No término da tarde, a taxa do DI para janeiro de 2027 estava em 14,03%, progressão de 2 pontos-base, enquanto o DI para janeiro de 2028 subiu para 13,315%. Entre os contratos longos, o DI para janeiro de 2031 terminou a 13,45% (+4 pontos-base) e o DI para janeiro de 2035 encerrou em 13,59%, também em subida.
Apesar do tom positivo no exterior, investidores locais monitoraram os desdobramentos da pena do ex-presidente Jair Bolsonaro pelo Supremo Tribunal Federalista. A carência de novas medidas de retaliação dos EUA durante o dia trouxe alguma calmaria, mas declarações de autoridades americanas reforçaram a cautela sobre possíveis ações futuras.
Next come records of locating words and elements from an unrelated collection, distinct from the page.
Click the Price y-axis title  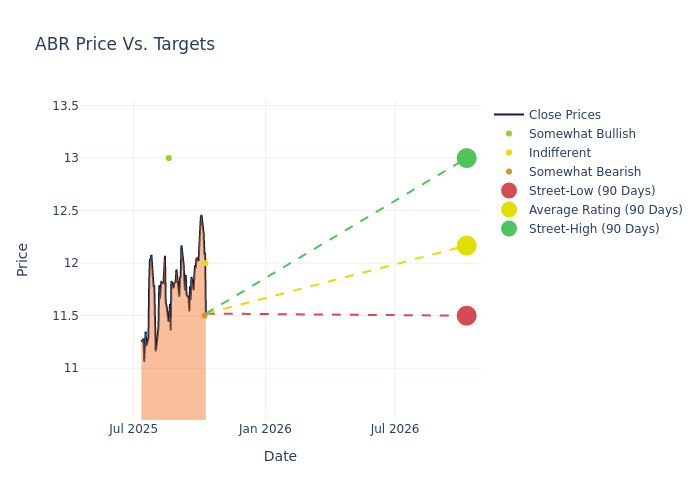coord(23,259)
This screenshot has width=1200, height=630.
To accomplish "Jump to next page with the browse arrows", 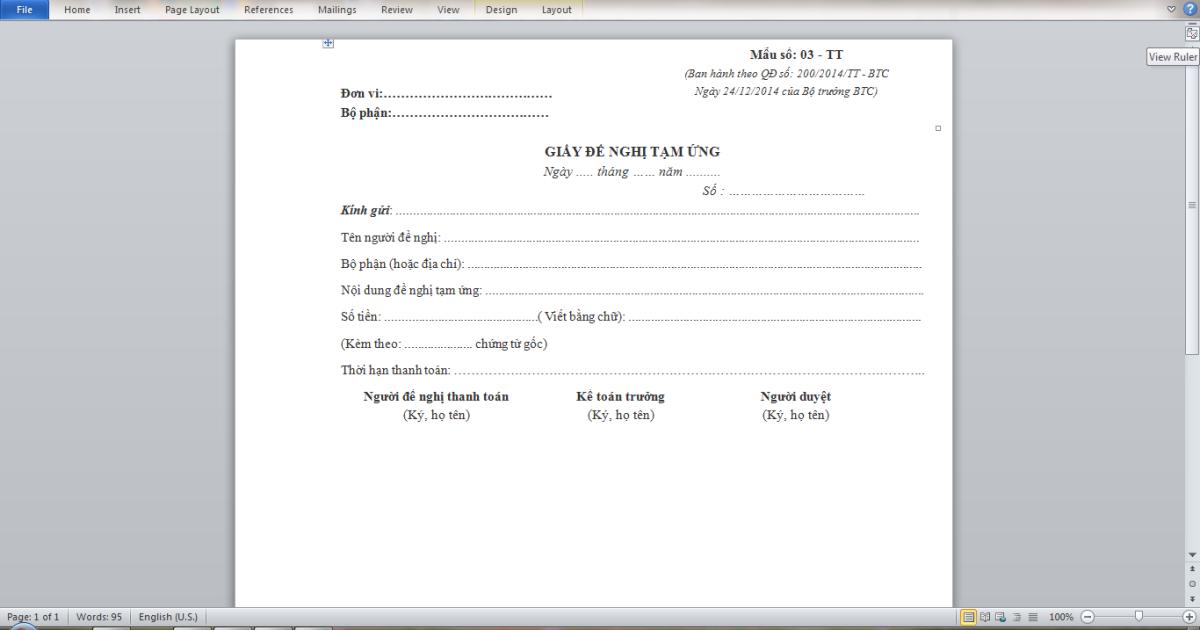I will pyautogui.click(x=1192, y=598).
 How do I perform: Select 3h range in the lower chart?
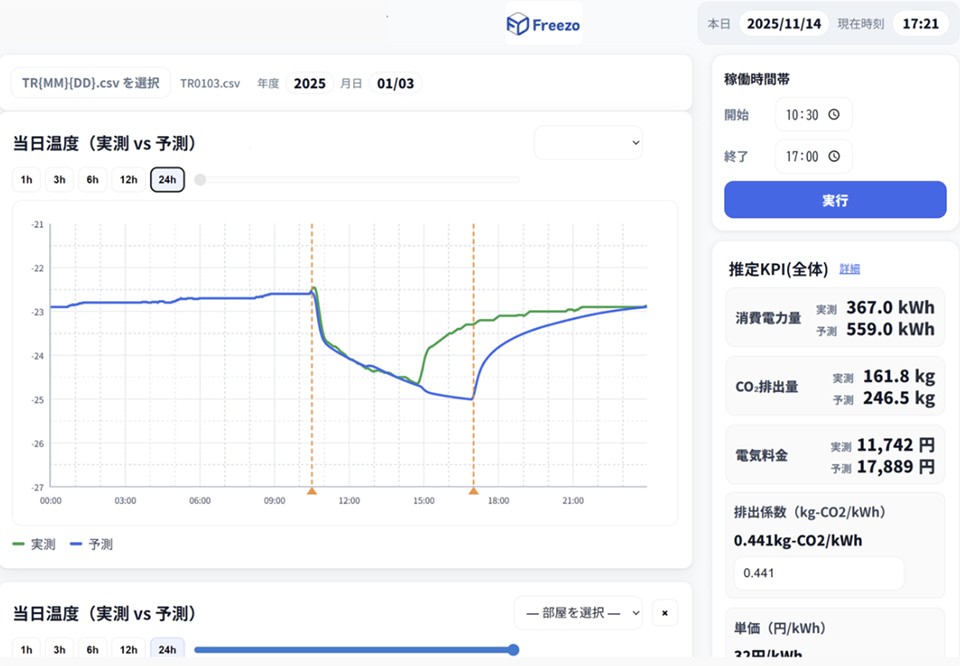(x=59, y=649)
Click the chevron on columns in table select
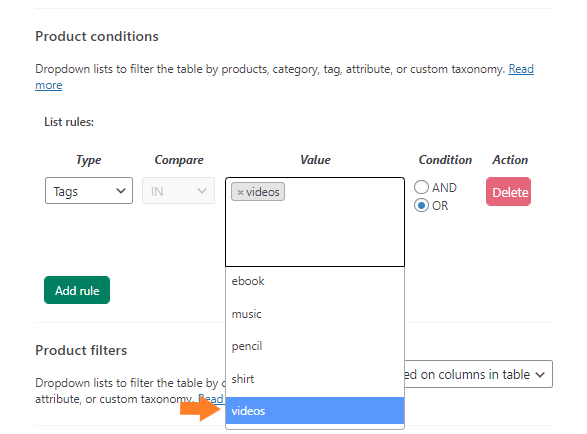 [x=540, y=374]
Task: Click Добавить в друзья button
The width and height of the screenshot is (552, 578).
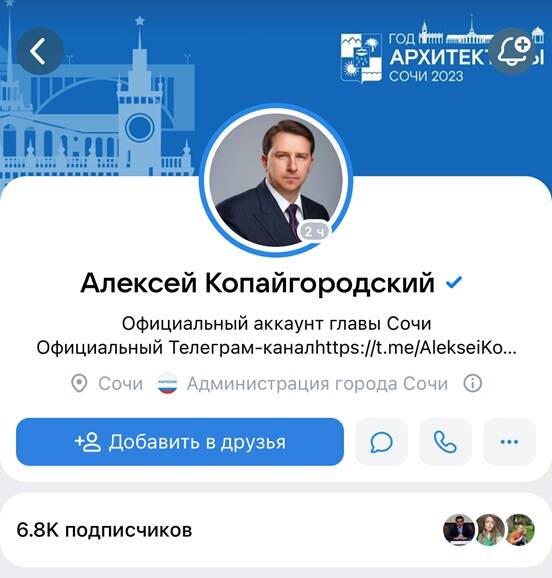Action: coord(180,442)
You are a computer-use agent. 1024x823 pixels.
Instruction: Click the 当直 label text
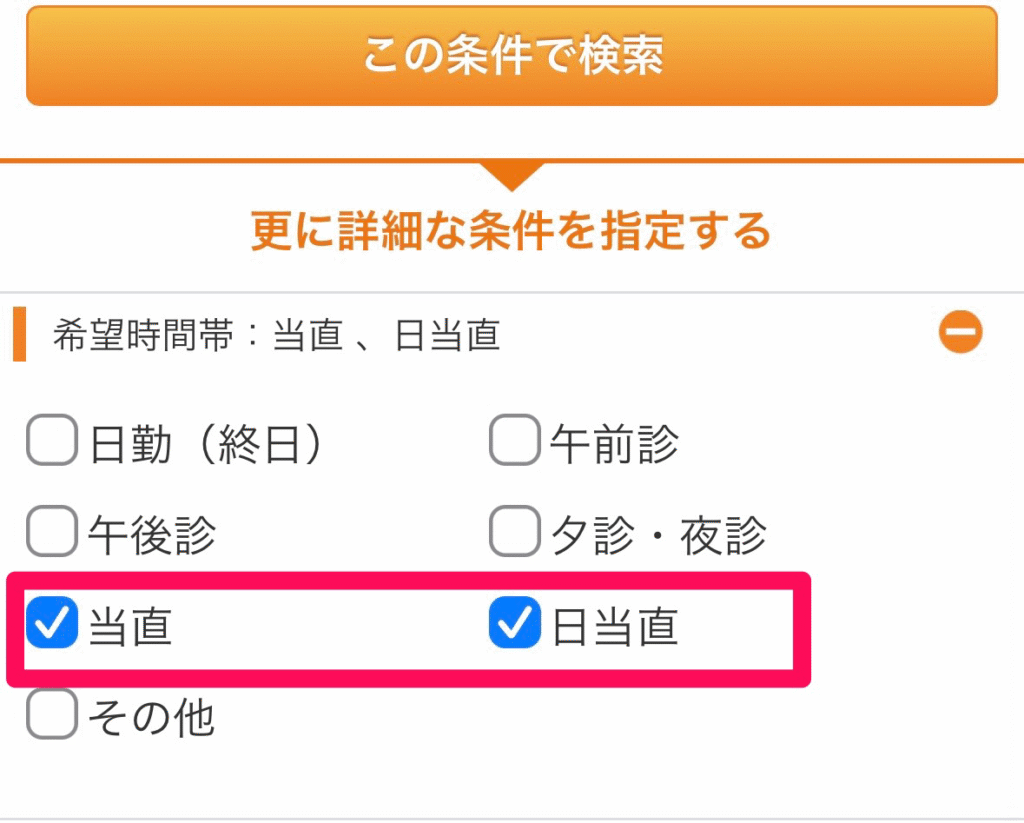[130, 626]
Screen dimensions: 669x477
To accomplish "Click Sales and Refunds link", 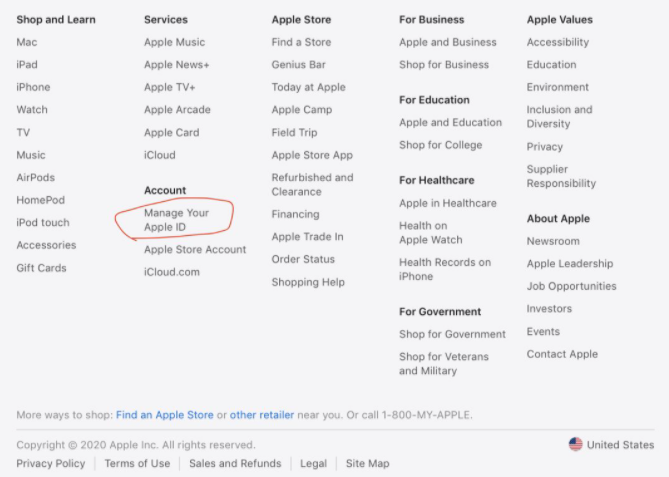I will pyautogui.click(x=235, y=463).
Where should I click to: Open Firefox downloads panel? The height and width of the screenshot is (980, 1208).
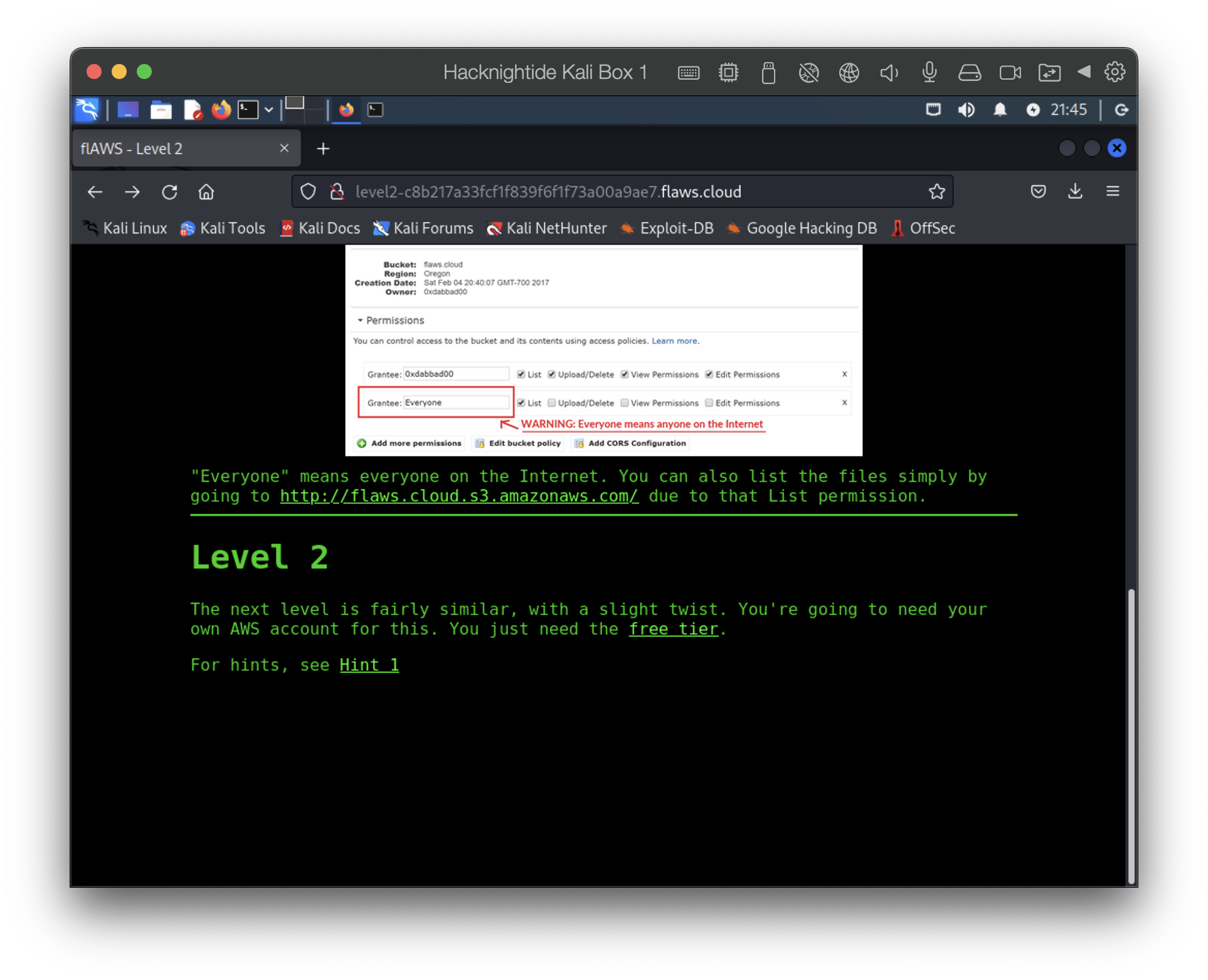tap(1075, 191)
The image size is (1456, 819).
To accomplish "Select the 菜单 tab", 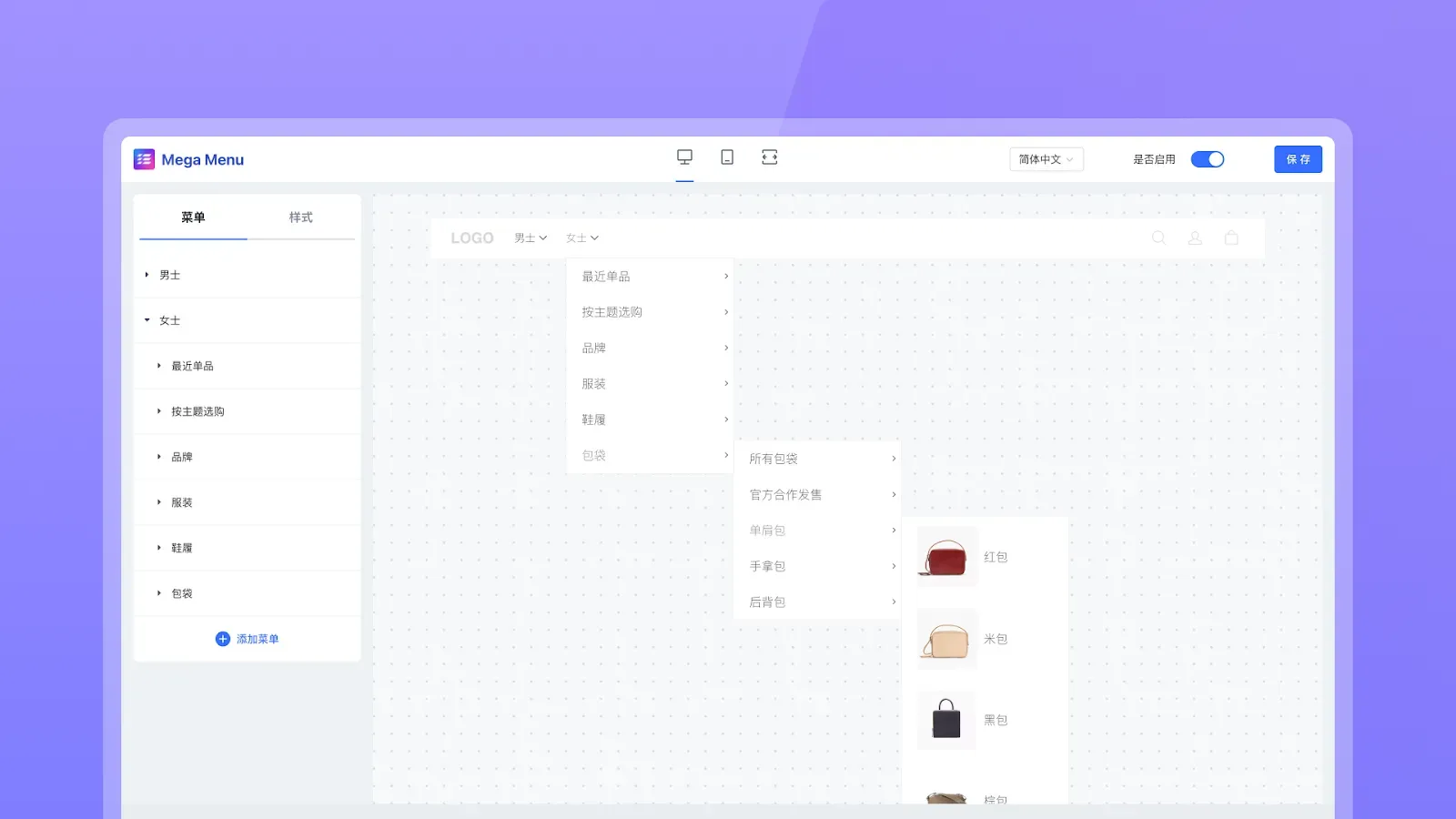I will (x=193, y=217).
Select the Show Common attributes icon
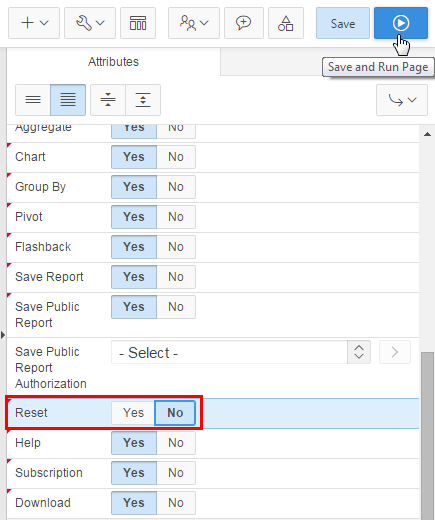The height and width of the screenshot is (520, 435). pos(33,100)
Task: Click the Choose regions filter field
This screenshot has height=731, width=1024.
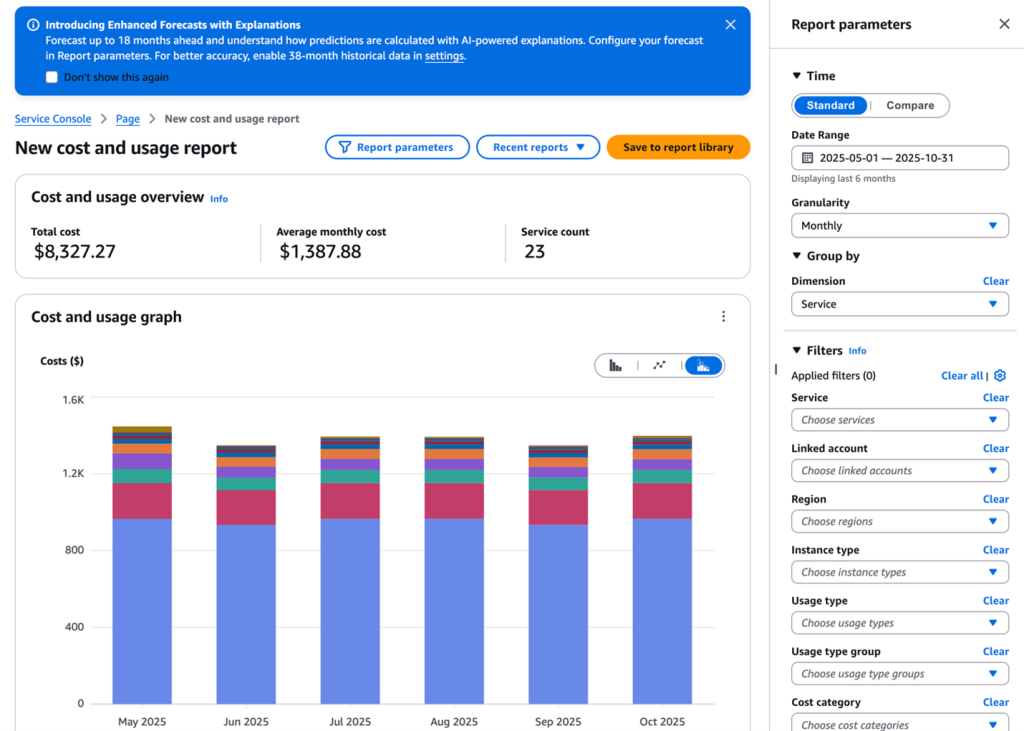Action: [900, 521]
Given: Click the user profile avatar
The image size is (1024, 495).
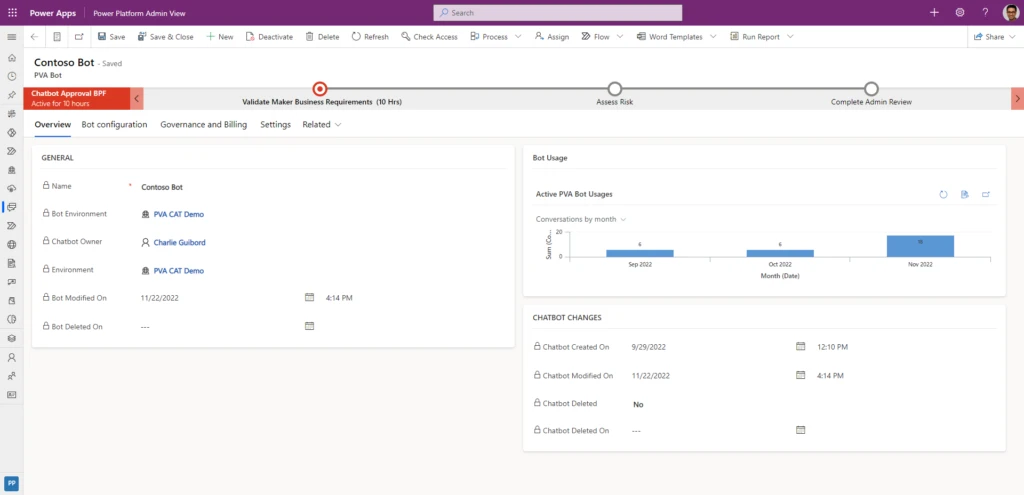Looking at the screenshot, I should (1010, 12).
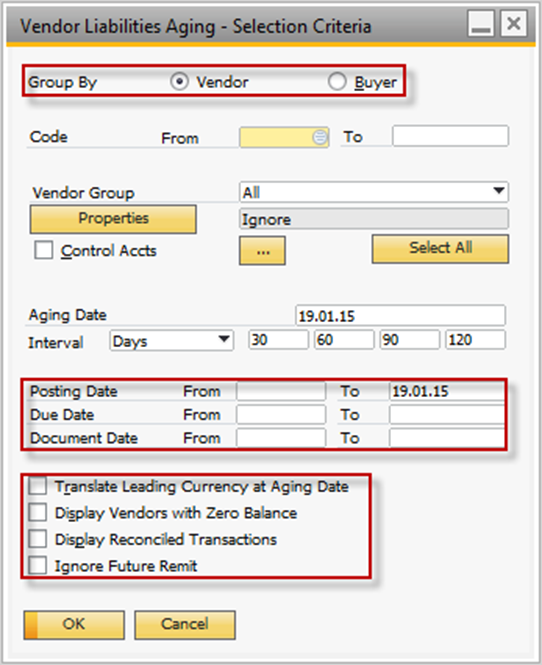Expand the Vendor Group dropdown
Viewport: 542px width, 665px height.
499,192
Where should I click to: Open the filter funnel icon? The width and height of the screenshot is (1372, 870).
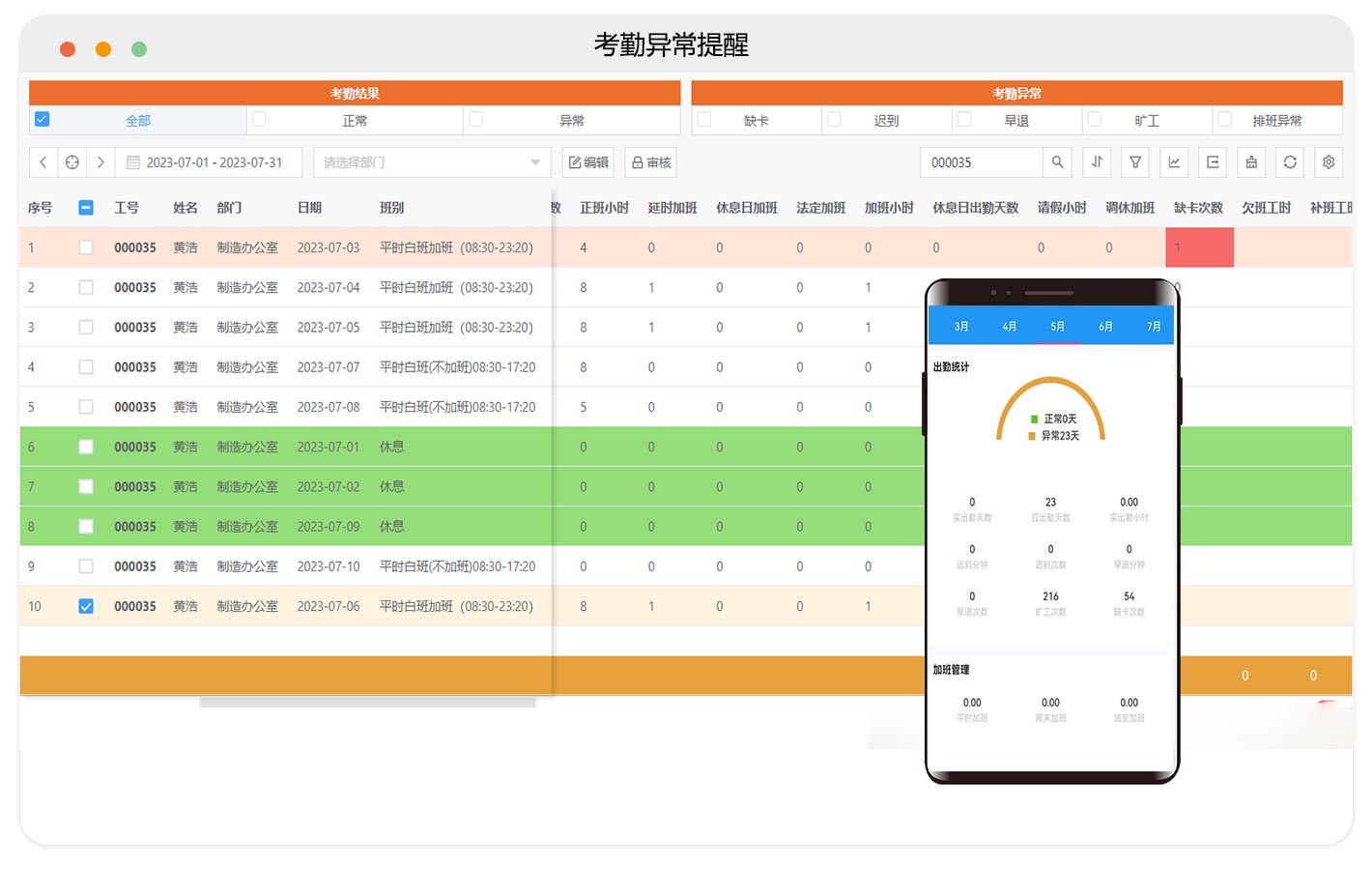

Nos EUA, os yields reagiram ao movimento de correção técnica, mesmo sem diferença na expectativa de golpe de juros pelo Federalista Reserve na próxima semana. O Treasury de dez anos, referência global, chegou a subir 7 pontos-base no pico do dia e avançava 5 pontos, a 4,061%, às 16h34.
No Brasil, o mercado também repercutiu os dados do setor de serviços. O IBGE mostrou subida de 0,3% em julho, a sexta consecutiva, renovando o maior nível da série histórica. Na verificação anual, o prolongamento foi de 2,8%, supra da expectativa de 2,6%, reforçando a resiliência da atividade econômica em meio ao lucro proeminente.
Perto do fechamento, a curva de juros sítio precificava em 98% a manutenção da Selic em 15% no encontro do Comitê de Política Monetária (Copom) da próxima semana, refletindo o estabilidade entre a pressão dos Treasuries e o consolação pela carência de novas retaliações externas.